Armen Eloyan
Volker Hueller
Tomasz Kowalski
Norbert Schwontkowski
Kiki Smith
Rose Wylie
Michael Patterson-Carver
In Dreams presents works on paper by established and emerging artists, that reveals their maker's desire to construct hermetic alternative worlds. In ways similar to the logic experienced when dreaming, these drawn fictions give rise to impossible or incongruous episodes. Michael Patterson-Carver's solo exhibition shows recent works on paper, allegories of well-known conspiracy theories, that embodies the very notion of the power of the individual's conscience and witness-bearing, and the continuing belief in art as a means of effecting change.
In Dreams
Timothy Taylor Gallery is delighted to present In Dreams, a group exhibition featuring
works on paper by established and emerging artists, including Armen Eloyan, Volker
Hueller, Tomasz Kowalski, Norbert Schwontkowski, Kiki Smith and Rose Wylie.

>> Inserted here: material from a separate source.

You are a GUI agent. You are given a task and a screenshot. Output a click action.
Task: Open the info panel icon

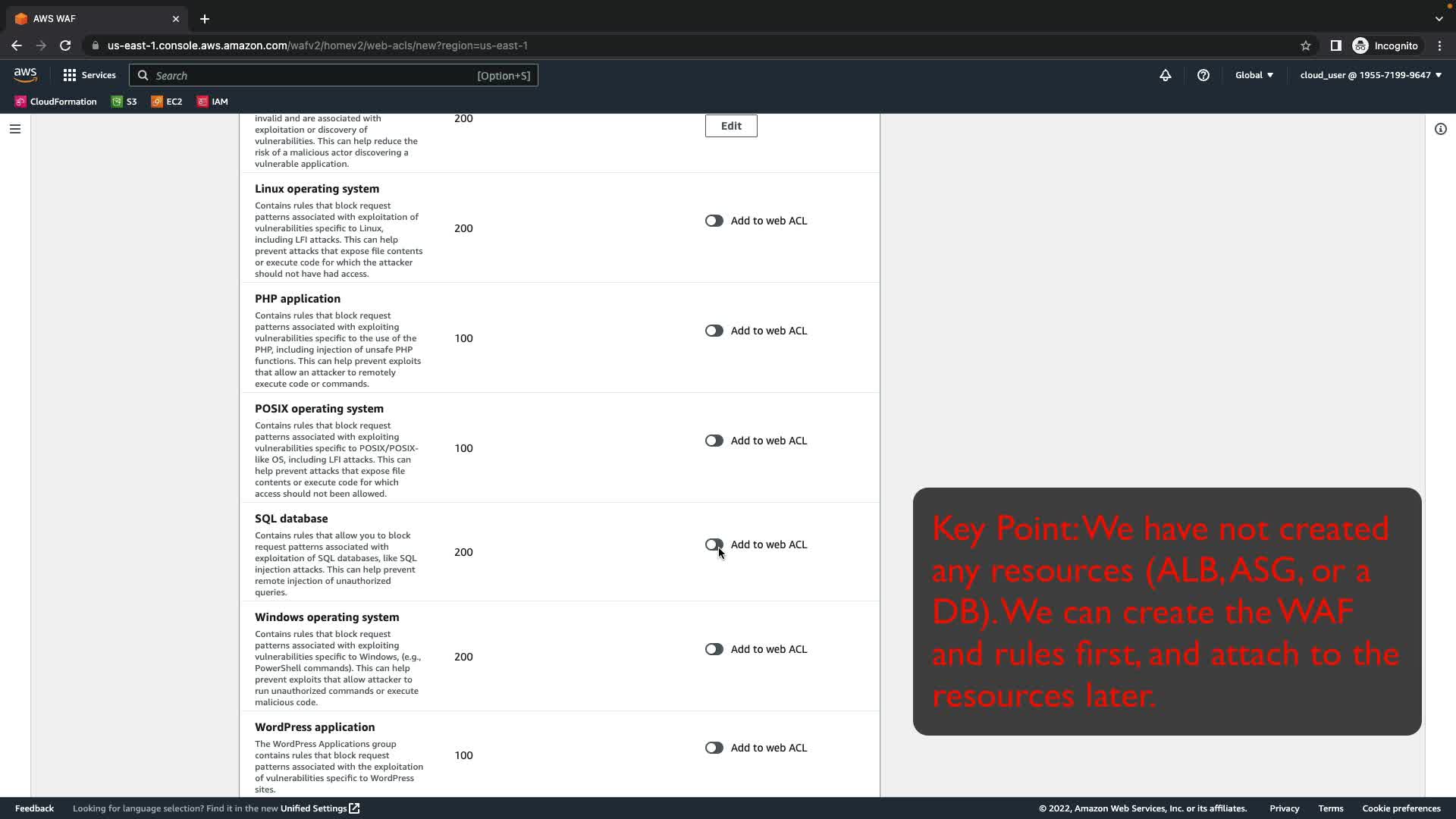(1440, 129)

This selection of figurative works reveals idiosyncratic narratives and their maker’s
desire to construct hermetic alternative worlds. In ways similar to the logic
experienced when dreaming, these drawn fictions give rise to impossible or
incongruous episodes that nevertheless appear convincing when considered within
their given context.
Taking inspiration from myths and literature, linking spirit, animal and human worlds,
Kiki Smith’s somnambulist characters and symbolic objects appear to float freely in
an ambiguous ethereal space. Smith’s large-scale collage and ink works on paper
reveal a deeply personal language of coded imagery which speaks of the fragility and
transitory nature of the body.
Armen Eloyan’s latest body of watercolours depicts exhausted wooden characters,
whose blissful facial expressions suggest the shared ability to dream. Highly
coloured and defined with bold graphic outlines these vignettes refer to their subjects
unrealised and human psychosexual fantasies.
Norbert Schwontkowski’s elusive and surreal monotypes include isolated figures that
occupy indeterminate grounds. Favouring a muted or monochrome palette, the artist
generates a faded and worn patina, which suggests half remembered instances from
a distant memory.
Rose Wylie’s quirky and richly associative paintings and drawings are influenced by
diverse and potentially clashing sources including Egyptian friezes, medieval wall
paintings, South Park cartoons, Match of the Day, and a wide array of popular films.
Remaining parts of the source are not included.